What’s puzzling is that Nestle is no anti-GM radical. She more or less admits that GM foods aren’t dangerous according to any scientific standard of risk assessment, and on several occasions in her book lavishly praises food advocates who have staked out a very different stance from her own on biotechnology. In particular, she highlights the work of Carol Tucker Foreman, who founded the Safe Food Coalition and lobbied forcefully for science-based pathogen standards, yet also headed a D.C.-based consulting firm employed by the agricultural biotech firm Monsanto–“Monsatan” to the anti-GM activists. Consider, also, the Center for Science in the Public Interest, a leading consumer group that pops up in Nestle’s account of the battle to reduce foodborne pathogens. The organization’s head, Michael Jacobson, has gone on record opposing anti-GM activism, writing in The Wall Street Journal that “too many biotech critics have resorted to alarming the public about purported environmental and food risks.”

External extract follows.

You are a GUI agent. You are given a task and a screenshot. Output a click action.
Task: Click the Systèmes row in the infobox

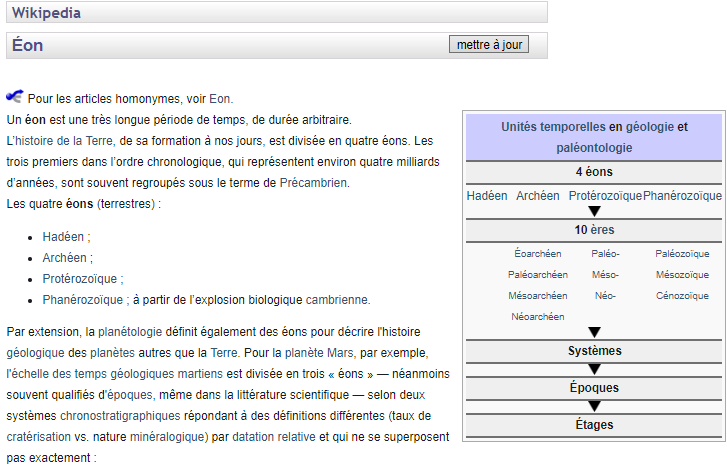(594, 351)
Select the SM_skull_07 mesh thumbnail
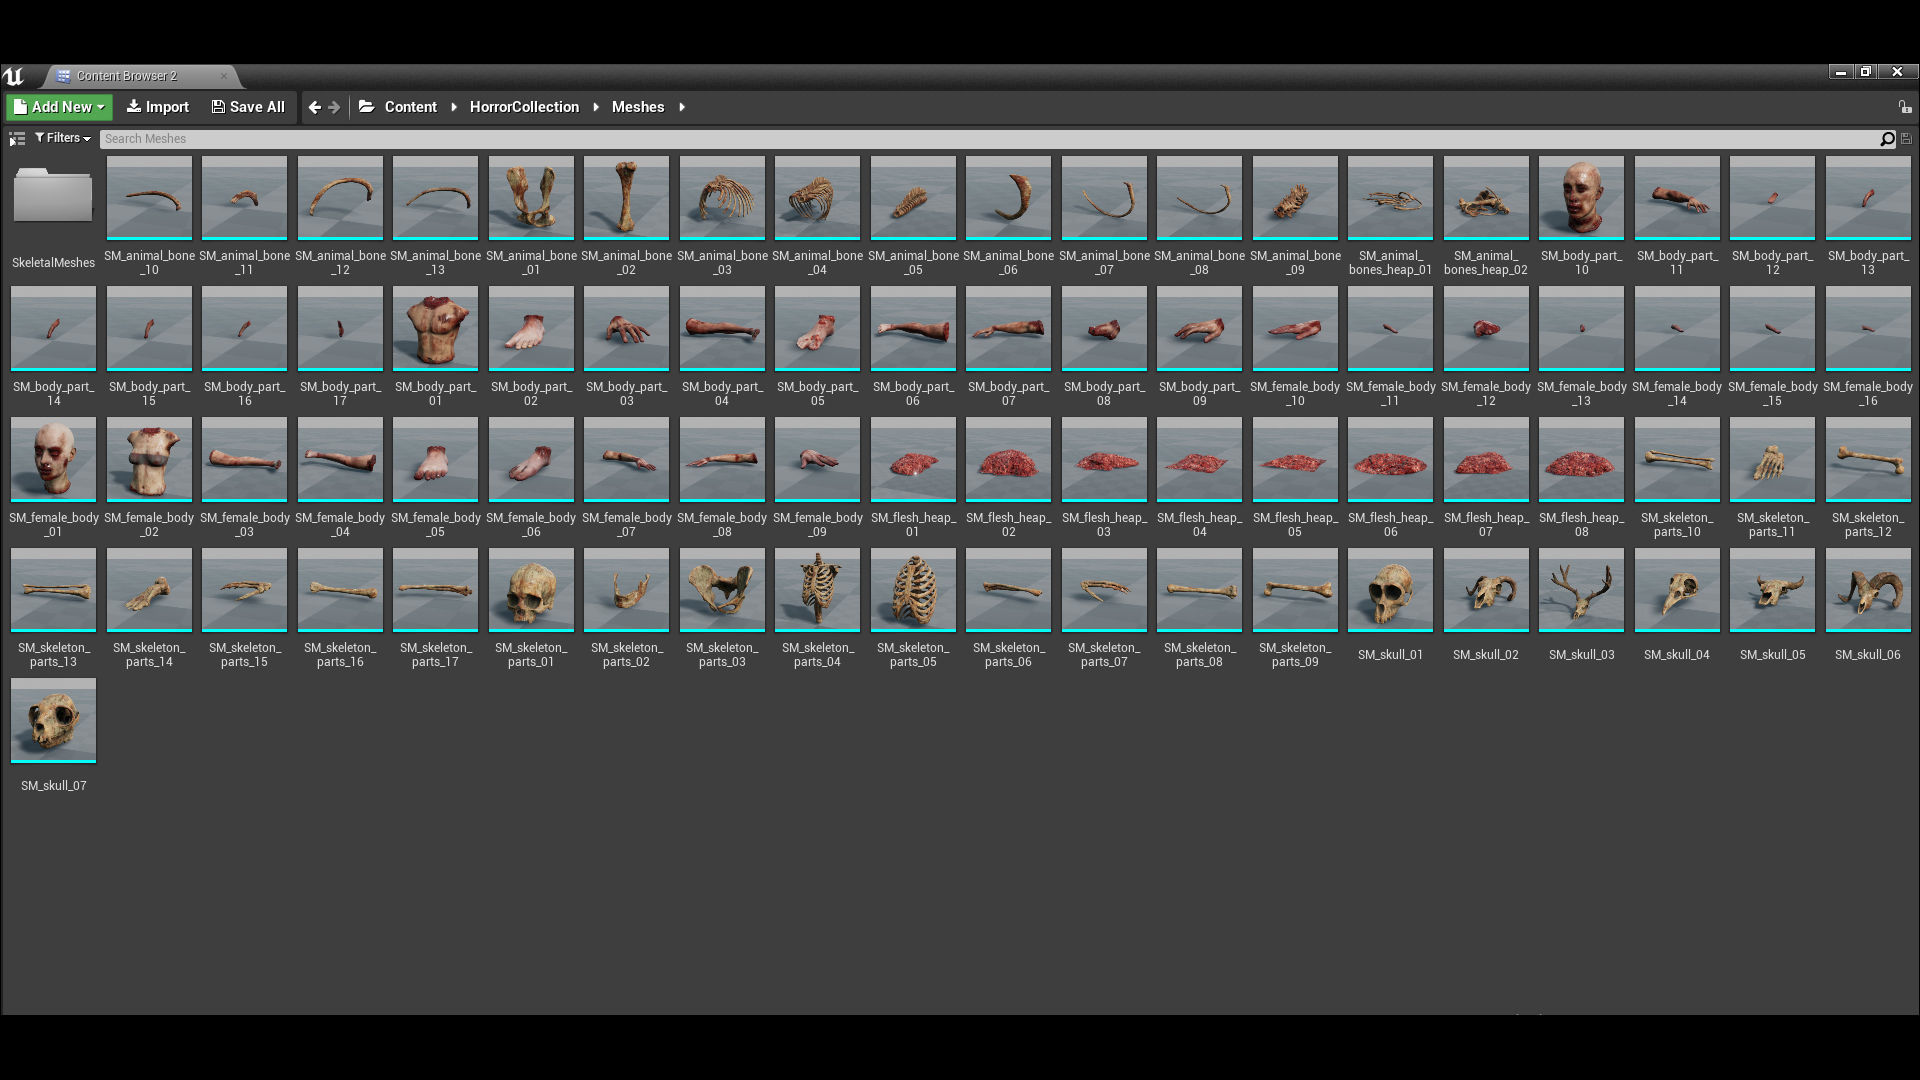This screenshot has height=1080, width=1920. tap(53, 720)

The truth is, Nestle is far too kind in her description of advocacy groups’ use of food safety as a “surrogate” for other concerns about biotechnology. It’s one thing to label genetically modified food so that consumers can choose whether they really want to eat it or not, as Nestle advocates. It’s another to burn down fields of transgenic crops, as groups like Greenpeace have done. That’s not to say that the folks at Monsanto are saints. They have oversold the benefits of their products while belittling the public’s understandable worries about genetic engineering. But what makes the food biotechnology debate so intriguing is that, unlike the issue of foodborne pathogens in meat, it’s hardly a black and white story of a greedy industry threatening public safety. Nestle’s distrust of the biotech industry blinds her to the fact that anti-GM activists, too, are a well-organized special interest whose objectives don’t always overlap with everyone else’s. Recently, in the face of disastrous food shortages, Zambia has balked at accepting U.S. food aid because of fears of GM foods–fears inspired by European activist groups like Greenpeace. Yes, that’s right: Food safety is political.